Using the timescaledb extension

timescaledb (https://docs.timescale.com/latest/) is a postgresql extension for time-series database. Considering a lot of the actions done on datagrepper involve the timestamp field (for example: all the messages with that topic in this time range), we figured this extension is worth investigating.

A bonus point being for this extension to already packaged and available in Fedora and EPEL.
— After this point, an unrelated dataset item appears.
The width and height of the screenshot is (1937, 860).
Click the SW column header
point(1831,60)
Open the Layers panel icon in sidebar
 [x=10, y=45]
Installing/enabling/activating

To install the plugin, simply run:

dnf install timescaledb

The edit /var/lib/pgsql/data/postgresql.conf to tell postgresql to load it:

shared_preload_libraries = 'pg_stat_statements,timescaledb'
timescaledb.max_background_workers=4

It will then need a restart of the entire database server:

systemctl restart postgresql

You can then check if the extension loaded properly:

$ sudo -u postgres psql
SELECT * FROM pg_available_extensions ORDER BY name;

Then, you will need to activate it for your database:

$ sudo -u postgres psql <database_name>
CREATE EXTENSION IF NOT EXISTS timescaledb CASCADE;

Finally, you can check that the extension was activated for your database:

$ sudo -u postgres psql <database_name>
\dx

Findings

Partitioned table

After converting the messages table to use timescaledb, we’ve realized that timescaledb uses table partitioning as well. This leads to the same issue with the foreign key constraints that we have seen in the plain partitioning approach we took.

Foreign key considerations

For a better understanding on the challenges we’ve encountered with foreign key constraints, here is a graphical representation of the datanommer database:

../_images/datanommer_db.jpeg

So here are the issues we’ve faced:

  • To make the messages table a hypertable (ie: activate the timescaledb plugin on it), the tables need to be empty and the data imported in a second step.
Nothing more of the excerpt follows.